1. A `track_lookup` table provides O(1) entity resolution for any `(artist, track, album)` tuple — both live and import scrobbles benefit
2. All 5 importers use a shared `BulkSubmitter` that pre-deduplicates, creates entities in parallel, and batch-inserts listens
3. Image/MBZ enrichment is fully deferred to existing background tasks during import
4. 49k Maloja import completes in **under 30 minutes** (vs 24 hours currently)
5. Live scrobbles are faster too — cache hit skips 18 DB queries, goes straight to 1 SELECT + 1 INSERT

### Verification

- `go build ./...` compiles
- `go test ./...` passes (existing + new tests)

## DATA EXTRACT
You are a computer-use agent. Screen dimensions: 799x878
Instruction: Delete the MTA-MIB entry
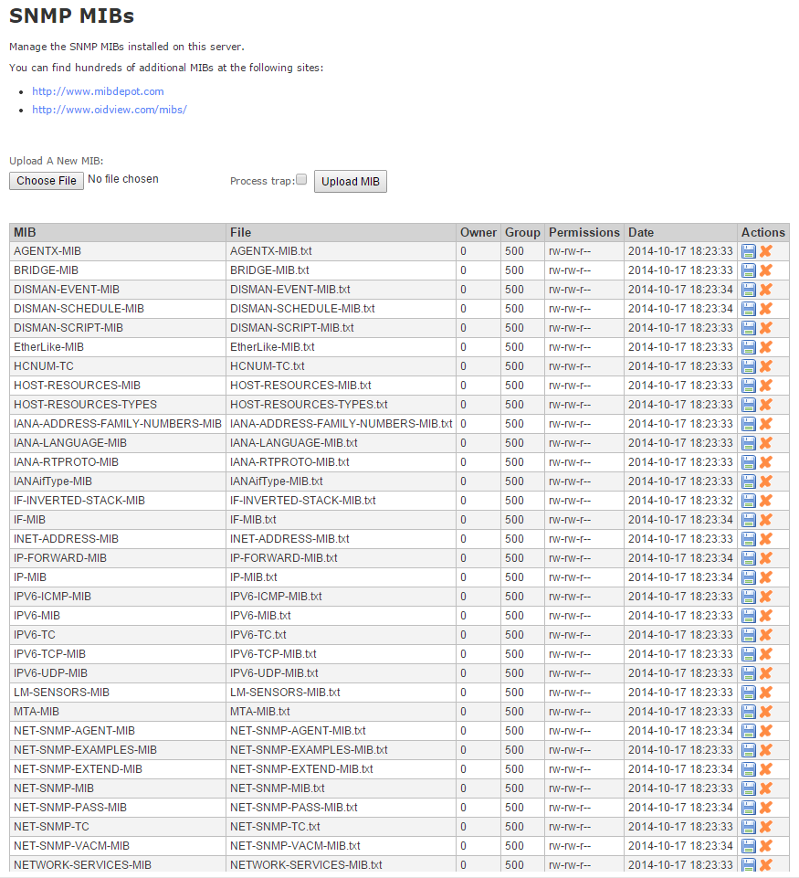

## EXERCISE INSTRUCTIONS
Reproduce verbatim the part of the scrobble import summary from "5. Live scrobbles" to "(existing + new tests)".

## SOLUTION
5. Live scrobbles are faster too — cache hit skips 18 DB queries, goes straight to 1 SELECT + 1 INSERT

### Verification

- `go build ./...` compiles
- `go test ./...` passes (existing + new tests)